**WHAT YOU WILL DO**
Return the data that follows exactly. Include every line.
START INPUT RECORDS
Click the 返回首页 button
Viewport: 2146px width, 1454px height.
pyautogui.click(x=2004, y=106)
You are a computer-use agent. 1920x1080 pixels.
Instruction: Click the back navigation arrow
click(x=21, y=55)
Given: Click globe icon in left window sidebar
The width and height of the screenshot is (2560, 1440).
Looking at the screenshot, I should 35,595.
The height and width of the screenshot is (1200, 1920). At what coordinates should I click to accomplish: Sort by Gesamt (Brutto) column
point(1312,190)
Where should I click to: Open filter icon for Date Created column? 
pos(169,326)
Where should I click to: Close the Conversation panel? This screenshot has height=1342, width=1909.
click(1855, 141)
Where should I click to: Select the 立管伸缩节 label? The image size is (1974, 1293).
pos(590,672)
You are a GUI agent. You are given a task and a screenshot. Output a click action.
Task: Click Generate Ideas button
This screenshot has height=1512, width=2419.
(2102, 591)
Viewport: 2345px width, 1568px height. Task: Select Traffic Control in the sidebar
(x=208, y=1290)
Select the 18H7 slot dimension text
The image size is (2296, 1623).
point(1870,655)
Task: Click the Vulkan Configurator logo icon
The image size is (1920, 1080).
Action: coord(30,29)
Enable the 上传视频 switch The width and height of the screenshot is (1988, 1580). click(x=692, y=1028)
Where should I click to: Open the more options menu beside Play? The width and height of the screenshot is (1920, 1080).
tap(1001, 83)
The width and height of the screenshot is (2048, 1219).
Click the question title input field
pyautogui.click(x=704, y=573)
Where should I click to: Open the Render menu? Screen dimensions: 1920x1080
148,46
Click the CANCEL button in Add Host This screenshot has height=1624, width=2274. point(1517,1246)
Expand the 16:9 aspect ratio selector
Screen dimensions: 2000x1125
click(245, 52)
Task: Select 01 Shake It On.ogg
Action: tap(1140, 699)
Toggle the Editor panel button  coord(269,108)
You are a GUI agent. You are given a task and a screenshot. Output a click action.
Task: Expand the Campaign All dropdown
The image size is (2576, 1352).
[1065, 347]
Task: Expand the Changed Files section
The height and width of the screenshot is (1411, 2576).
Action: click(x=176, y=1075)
END INPUT RECORDS
**OUTPUT OF THE TASK**
Click the 返回首页 button
Viewport: 2146px width, 1454px height.
pyautogui.click(x=2004, y=106)
You are a computer-use agent. 1920x1080 pixels.
Instruction: Click the back navigation arrow
click(x=21, y=55)
Given: Click globe icon in left window sidebar
The width and height of the screenshot is (2560, 1440).
Looking at the screenshot, I should 35,595.
The height and width of the screenshot is (1200, 1920). At what coordinates should I click to accomplish: Sort by Gesamt (Brutto) column
point(1312,190)
Where should I click to: Open filter icon for Date Created column? 
pos(169,326)
Where should I click to: Close the Conversation panel? This screenshot has height=1342, width=1909.
click(1855, 141)
Where should I click to: Select the 立管伸缩节 label? The image size is (1974, 1293).
pos(590,672)
You are a GUI agent. You are given a task and a screenshot. Output a click action.
Task: Click Generate Ideas button
This screenshot has height=1512, width=2419.
(2102, 591)
Viewport: 2345px width, 1568px height. Task: Select Traffic Control in the sidebar
(x=208, y=1290)
Select the 18H7 slot dimension text
The image size is (2296, 1623).
point(1870,655)
Task: Click the Vulkan Configurator logo icon
The image size is (1920, 1080).
Action: coord(30,29)
Enable the 上传视频 switch The width and height of the screenshot is (1988, 1580). click(x=692, y=1028)
Where should I click to: Open the more options menu beside Play? The width and height of the screenshot is (1920, 1080).
tap(1001, 83)
The width and height of the screenshot is (2048, 1219).
Click the question title input field
pyautogui.click(x=704, y=573)
Where should I click to: Open the Render menu? Screen dimensions: 1920x1080
148,46
Click the CANCEL button in Add Host This screenshot has height=1624, width=2274. point(1517,1246)
Expand the 16:9 aspect ratio selector
Screen dimensions: 2000x1125
click(245, 52)
Task: Select 01 Shake It On.ogg
Action: tap(1140, 699)
Toggle the Editor panel button  coord(269,108)
You are a GUI agent. You are given a task and a screenshot. Output a click action.
Task: Expand the Campaign All dropdown
The image size is (2576, 1352).
[1065, 347]
Task: Expand the Changed Files section
The height and width of the screenshot is (1411, 2576).
Action: click(x=176, y=1075)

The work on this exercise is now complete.